## Try it
All lines in the entries below that hold "agent" make up the answer.

## Data excerpts
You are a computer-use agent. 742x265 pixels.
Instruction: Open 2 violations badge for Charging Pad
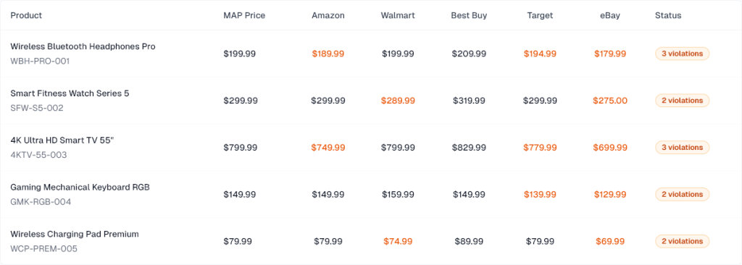682,241
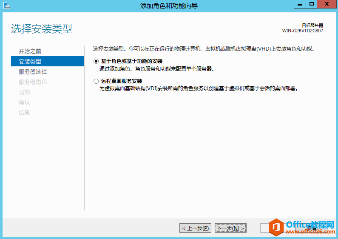Click the wizard icon in the title bar
The width and height of the screenshot is (338, 239).
pyautogui.click(x=7, y=6)
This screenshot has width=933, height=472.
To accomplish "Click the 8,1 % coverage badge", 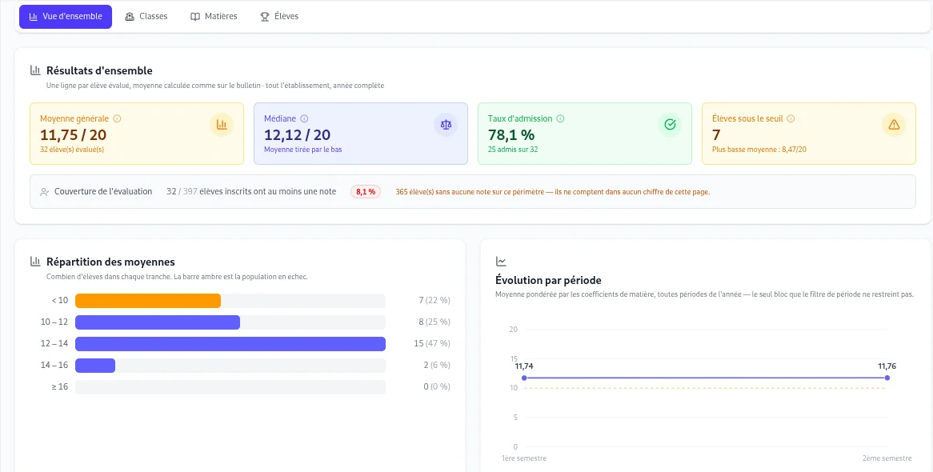I will pos(366,192).
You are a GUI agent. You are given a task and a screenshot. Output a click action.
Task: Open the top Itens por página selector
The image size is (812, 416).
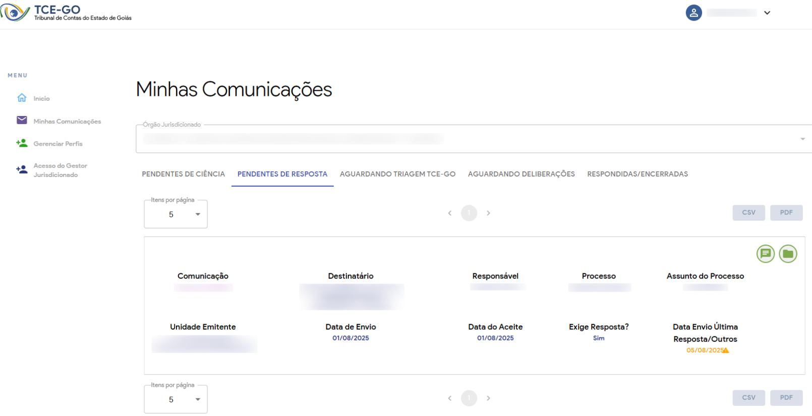pyautogui.click(x=176, y=215)
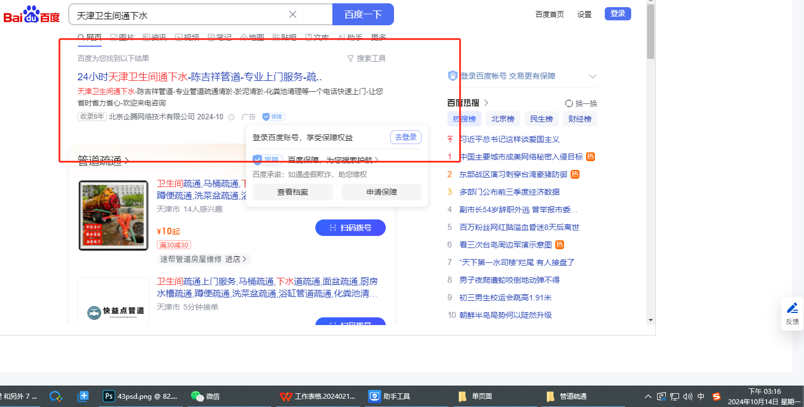804x407 pixels.
Task: Click the 去登录 button in popup
Action: click(406, 138)
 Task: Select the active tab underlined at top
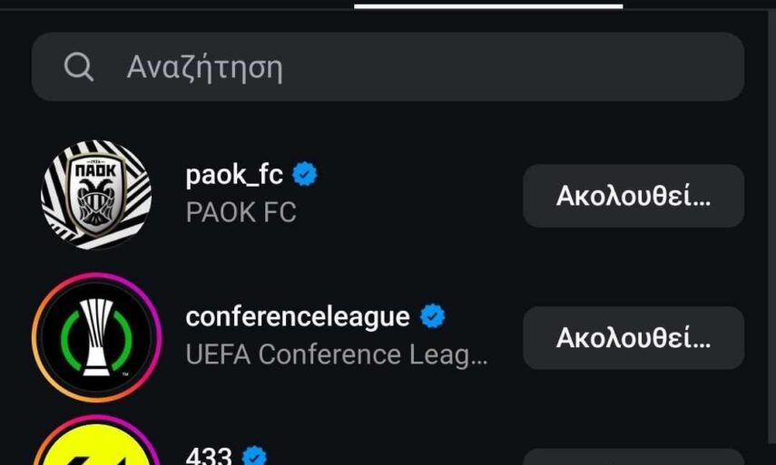[x=488, y=5]
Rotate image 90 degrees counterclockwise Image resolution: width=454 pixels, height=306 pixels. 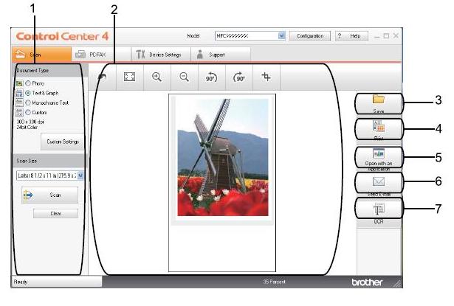click(210, 77)
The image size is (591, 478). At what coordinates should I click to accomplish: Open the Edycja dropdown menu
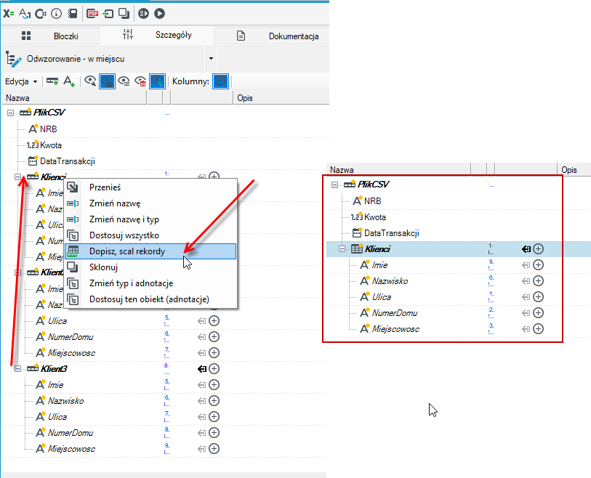pos(21,81)
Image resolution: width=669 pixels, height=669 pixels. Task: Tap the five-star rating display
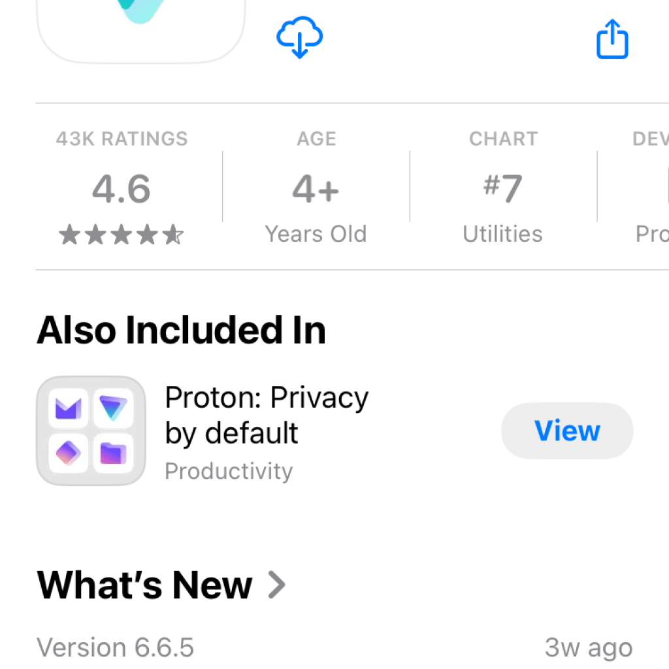[122, 234]
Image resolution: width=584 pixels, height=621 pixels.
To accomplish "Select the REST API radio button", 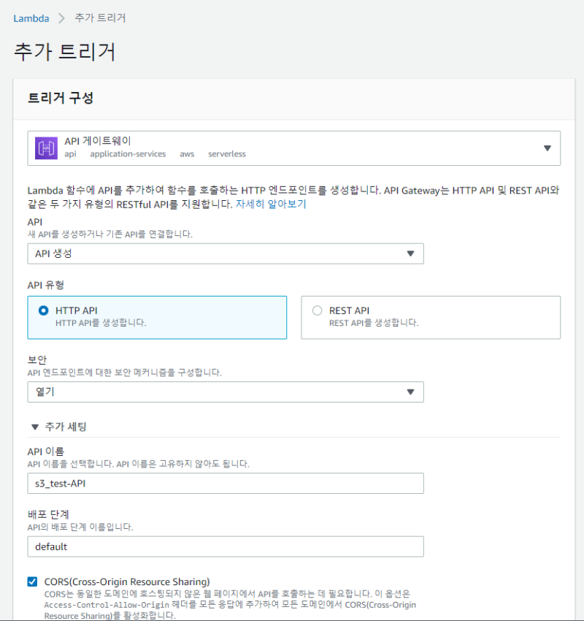I will click(317, 311).
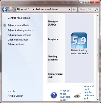Refresh the page with the refresh icon

click(74, 10)
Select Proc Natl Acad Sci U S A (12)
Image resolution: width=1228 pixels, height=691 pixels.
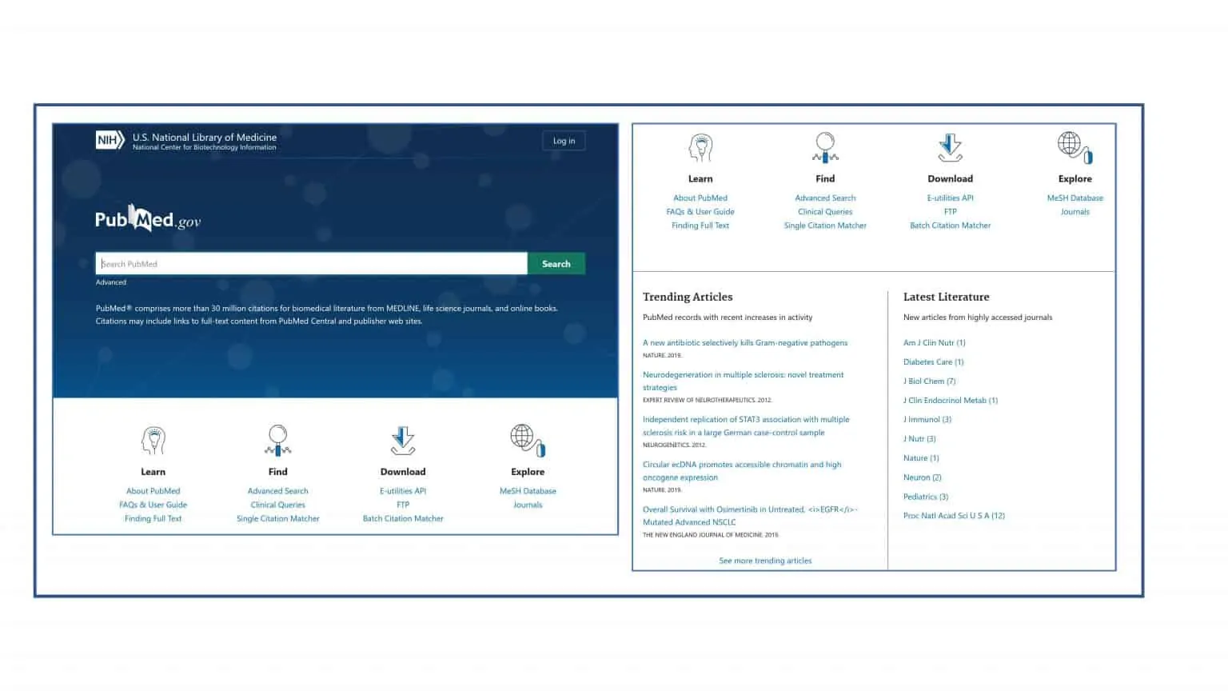954,516
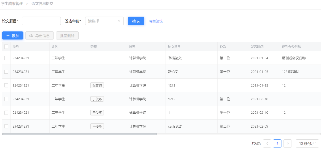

## Solution to this task
You are a computer-use agent. 742x265 pixels.
You are a GUI agent. You are given a task and a screenshot. Output a click action.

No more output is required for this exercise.